The view of the Aletsch Glacier from Moosfluh.
I love exploring on the mountain-bike but sometimes the trails I pick are not so rideable…
The following day Alex and I decided to go for an unconventional pre-race approach and hike from the top of a cable car over the Bettmerhorn to the Eggishorn, where there was another cable car to carry us down. It took three hours at a relaxed pace and involved some easy scrambling and a few step irons and cables. We also had the chance to walk the last few kilometres of tomorrow’s stage. It didn’t seem too bad and was far less technical than some of the trails we had ridden the day before. We would find out the following day if that was just a gentle finish or representative of the whole stage.
Somewhere at the head of the glacier are the Monch and Eiger.
A view from the Eggishorn of the ridge we followed.
We were to see many more of these signs over the next five days.
So, the big question of yesterday was answered. The finishing trails were definitely not representative of the whole stage. However as we’ll see below, they were more than technical enough.
In spite of being labelled as ‘Newbies’ (i.e. first timers to the Swiss Epic) Alex and I managed to talk our way into the B start pen (we were originally allocated to D) so that we could start with Stu and Rusty. Unfortunately they set off rather quickly, leading the pen (containing about 45 teams) up the first climb, chasing any laggards from Group A who started 10 minutes ahead. However it was a demanding day so I was happy to hold back and Alex had agreed to let me set the pace. Nearly all the descents were technical; I was so glad I had a dropper post. Thankfully though most of the climbing was on small tarmac roads or gravel tracks. We caught up with Stu and Rus about two thirds of the way through the stage and we started the final 1200m climb together. The last 1000m was on gravel and it went on for a long long time. We distanced everyone we were riding with though I was cramping in my calves on the way up and Alex was starting to feel the effects of having a larger chain-ring on his bike than in the TransAlp (something about it being good training…). We were both suffering. One of the few things that kept me going was the thought of a final nice descent down the single-track trails we had checked out yesterday. To my dismay as soon as I stood up on my pedals to start descending I experienced not only hamstring cramps that immobilised my legs but also cramps in my shoulders and arms. Thus it was a slower than planned descent though thankfully we did not have that far to ride to the finish.

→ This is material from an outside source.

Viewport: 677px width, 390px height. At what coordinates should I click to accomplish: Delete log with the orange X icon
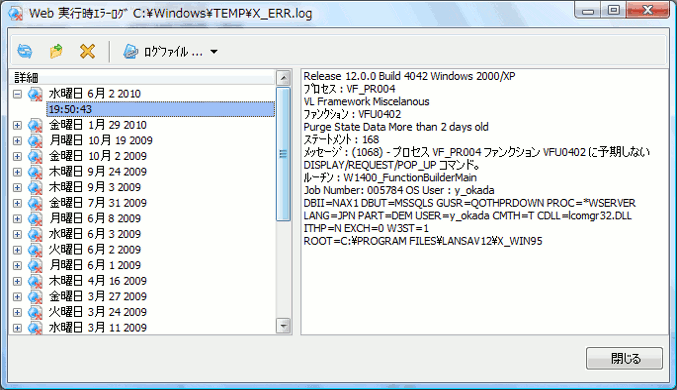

We ended up going reasonably well just qualifying for the A start pen tomorrow and getting 13th place in the Masters. Stu and Rusty are one place behind. The time gaps in Masters are already quite large with a full 6 minutes to the team in 12th position. The 63km and 2700m took us 4 hours 45 minutes. The fastest female team took 4.03 (it did contain Alessandra Keller, the U23 winner from the previous weekend’s World Championships) and the fastest male team rode the stage in a staggering 3.17! There were some very good mountain-bikers present; for example I started talking to Catherine Pendrel, not realising who she was, though I figured out pretty quickly that she was a top rider. We were discussing the Newbie categorisation and she told me that if one’s partner drops out you have to wear a number saying Outcast… though I’m not sure now if she was winding me up.
We were slightly insulted to be classified as newbies until we found it applied to all first-timers.
Team CHAINGANG before Stage 1.
Complimentary leg rub of “Perskindol Crackling Spray” being administered to Team Hong Kong.
As we were just about the lowest ranked team to make it into the A start pen my plan was to ride at the back as I assumed pretty much everyone else would be faster, particularly as after a short climb the stage got going with 1200 metres of technical descent. However, it turned out I was far from the worse descender and I reached the bottom about two thirds of the way down the field. As planned Alex was waiting for me and we rode together for the rest of the stage apart from the descents.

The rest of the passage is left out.